▸ **Source material**:
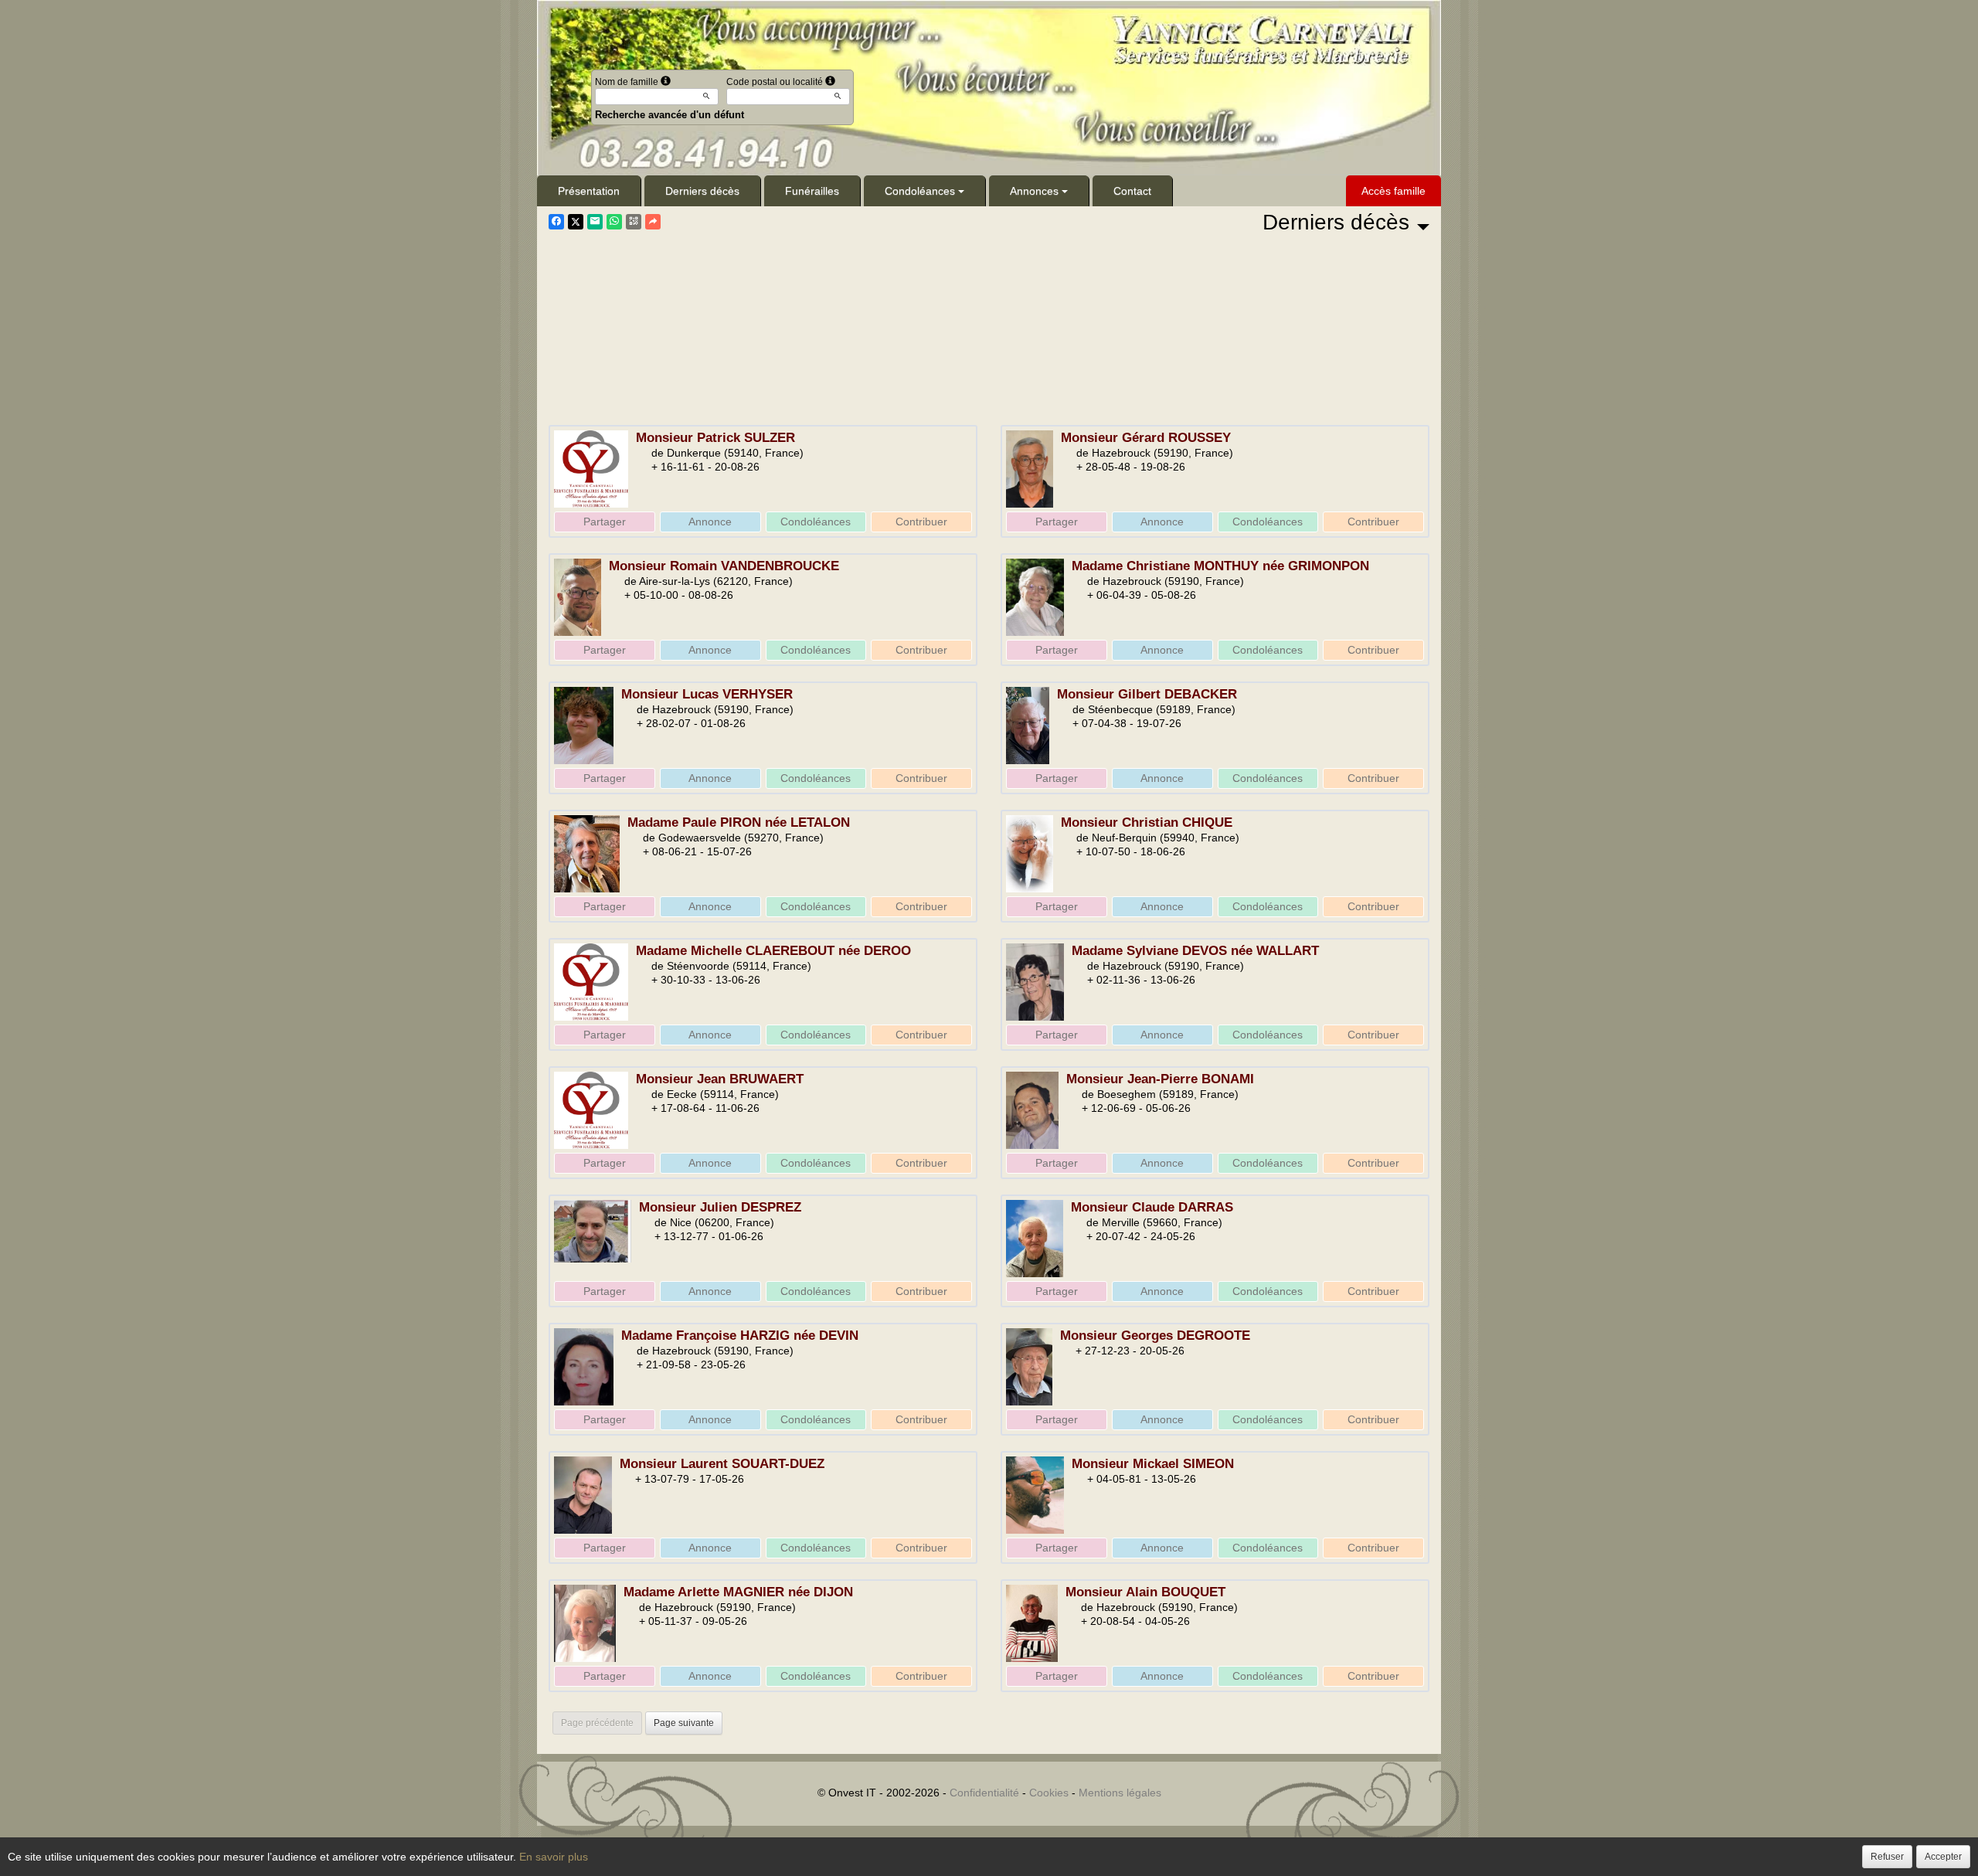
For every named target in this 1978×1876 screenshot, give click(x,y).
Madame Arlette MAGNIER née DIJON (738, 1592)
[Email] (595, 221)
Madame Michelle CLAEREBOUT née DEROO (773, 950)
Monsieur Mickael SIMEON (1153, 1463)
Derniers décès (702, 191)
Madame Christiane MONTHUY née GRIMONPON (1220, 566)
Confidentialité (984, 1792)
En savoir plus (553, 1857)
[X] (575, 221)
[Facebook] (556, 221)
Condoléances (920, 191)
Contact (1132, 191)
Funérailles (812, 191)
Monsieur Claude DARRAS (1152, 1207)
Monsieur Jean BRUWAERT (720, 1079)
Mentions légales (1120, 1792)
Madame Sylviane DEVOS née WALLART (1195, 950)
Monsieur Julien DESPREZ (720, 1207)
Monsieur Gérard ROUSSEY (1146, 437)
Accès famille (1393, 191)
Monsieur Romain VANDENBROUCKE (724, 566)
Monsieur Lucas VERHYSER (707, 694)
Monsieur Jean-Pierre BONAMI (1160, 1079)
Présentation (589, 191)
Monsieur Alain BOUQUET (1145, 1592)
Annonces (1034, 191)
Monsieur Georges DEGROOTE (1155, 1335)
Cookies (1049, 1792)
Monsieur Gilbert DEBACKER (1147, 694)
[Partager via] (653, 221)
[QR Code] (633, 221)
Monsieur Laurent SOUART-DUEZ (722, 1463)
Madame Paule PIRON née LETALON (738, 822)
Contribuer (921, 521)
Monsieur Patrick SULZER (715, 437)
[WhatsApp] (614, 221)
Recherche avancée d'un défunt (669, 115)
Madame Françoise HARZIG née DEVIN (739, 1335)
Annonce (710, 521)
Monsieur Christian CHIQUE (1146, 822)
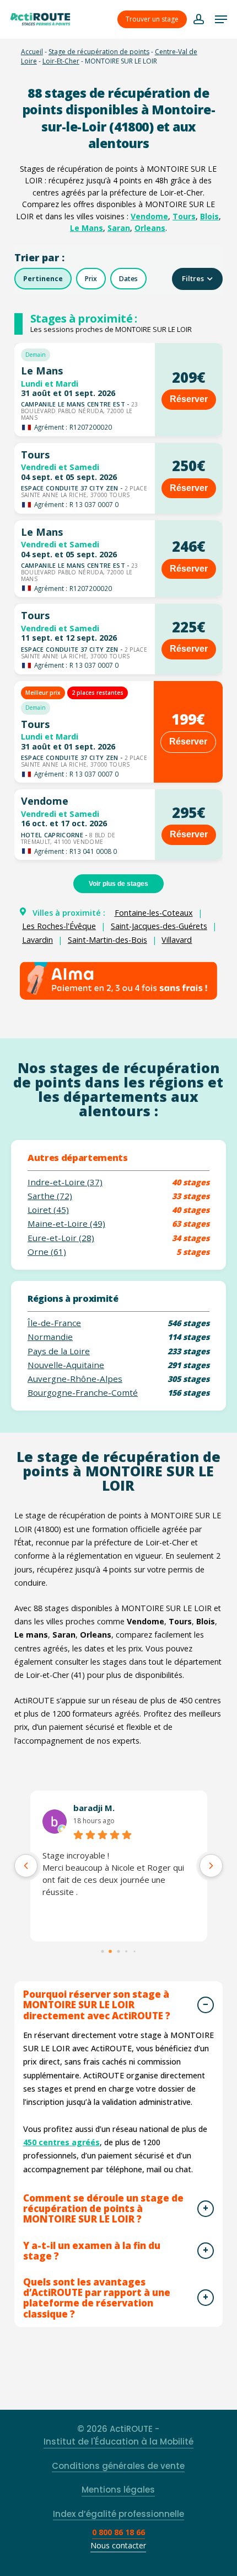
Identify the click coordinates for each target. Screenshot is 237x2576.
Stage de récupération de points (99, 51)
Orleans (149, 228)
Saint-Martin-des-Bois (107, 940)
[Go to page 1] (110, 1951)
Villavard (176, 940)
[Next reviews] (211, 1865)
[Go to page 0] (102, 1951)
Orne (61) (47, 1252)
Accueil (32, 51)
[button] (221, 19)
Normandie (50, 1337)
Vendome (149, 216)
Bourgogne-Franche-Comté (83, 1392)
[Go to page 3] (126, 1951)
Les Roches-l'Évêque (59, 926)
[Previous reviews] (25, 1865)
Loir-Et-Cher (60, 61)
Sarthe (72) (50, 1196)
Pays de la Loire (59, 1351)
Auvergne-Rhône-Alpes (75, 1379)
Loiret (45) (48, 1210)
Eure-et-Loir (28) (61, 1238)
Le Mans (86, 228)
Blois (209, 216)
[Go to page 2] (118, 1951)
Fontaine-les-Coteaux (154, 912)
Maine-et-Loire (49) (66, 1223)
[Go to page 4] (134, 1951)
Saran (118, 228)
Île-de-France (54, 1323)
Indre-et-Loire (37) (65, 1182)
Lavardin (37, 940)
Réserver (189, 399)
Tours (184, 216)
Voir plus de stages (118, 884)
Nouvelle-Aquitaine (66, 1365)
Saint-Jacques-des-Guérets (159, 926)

▸ **Task instructions**: The reply should reproduce every entry above word for word and contain no pictures.

▸ **Task solution**:
For every named target in this 1978×1876 screenshot, give click(x,y).
Madame Arlette MAGNIER née DIJON (738, 1592)
[Email] (595, 221)
Madame Michelle CLAEREBOUT née DEROO (773, 950)
Monsieur Mickael SIMEON (1153, 1463)
Derniers décès (702, 191)
Madame Christiane MONTHUY née GRIMONPON (1220, 566)
Confidentialité (984, 1792)
En savoir plus (553, 1857)
[X] (575, 221)
[Facebook] (556, 221)
Condoléances (920, 191)
Contact (1132, 191)
Funérailles (812, 191)
Monsieur Claude DARRAS (1152, 1207)
Monsieur Jean BRUWAERT (720, 1079)
Mentions légales (1120, 1792)
Madame Sylviane DEVOS née WALLART (1195, 950)
Monsieur Julien DESPREZ (720, 1207)
Monsieur Gérard ROUSSEY (1146, 437)
Accès famille (1393, 191)
Monsieur Romain VANDENBROUCKE (724, 566)
Monsieur Lucas VERHYSER (707, 694)
Monsieur Jean-Pierre BONAMI (1160, 1079)
Présentation (589, 191)
Monsieur Alain BOUQUET (1145, 1592)
Annonces (1034, 191)
Monsieur Georges DEGROOTE (1155, 1335)
Cookies (1049, 1792)
Monsieur Gilbert DEBACKER (1147, 694)
[Partager via] (653, 221)
[QR Code] (633, 221)
Monsieur Laurent SOUART-DUEZ (722, 1463)
Madame Paule PIRON née LETALON (738, 822)
Contribuer (921, 521)
Monsieur Patrick SULZER (715, 437)
[WhatsApp] (614, 221)
Recherche avancée d'un défunt (669, 115)
Madame Françoise HARZIG née DEVIN (739, 1335)
Annonce (710, 521)
Monsieur Christian CHIQUE (1146, 822)
Identify the click coordinates for each target. Screenshot is 237x2576.
Stage de récupération de points (99, 51)
Orleans (149, 228)
Saint-Martin-des-Bois (107, 940)
[Go to page 1] (110, 1951)
Villavard (176, 940)
[Next reviews] (211, 1865)
[Go to page 0] (102, 1951)
Orne (61) (47, 1252)
Accueil (32, 51)
[button] (221, 19)
Normandie (50, 1337)
Vendome (149, 216)
Bourgogne-Franche-Comté (83, 1392)
[Go to page 3] (126, 1951)
Les Roches-l'Évêque (59, 926)
[Previous reviews] (25, 1865)
Loir-Et-Cher (60, 61)
Sarthe (72) (50, 1196)
Pays de la Loire (59, 1351)
Auvergne-Rhône-Alpes (75, 1379)
Loiret (45) (48, 1210)
Eure-et-Loir (28) (61, 1238)
Le Mans (86, 228)
Blois (209, 216)
[Go to page 2] (118, 1951)
Fontaine-les-Coteaux (154, 912)
Maine-et-Loire (49) (66, 1223)
[Go to page 4] (134, 1951)
Saran (118, 228)
Île-de-France (54, 1323)
Indre-et-Loire (37) (65, 1182)
Lavardin (37, 940)
Réserver (189, 399)
Tours (184, 216)
Voir plus de stages (118, 884)
Nouvelle-Aquitaine (66, 1365)
Saint-Jacques-des-Guérets (159, 926)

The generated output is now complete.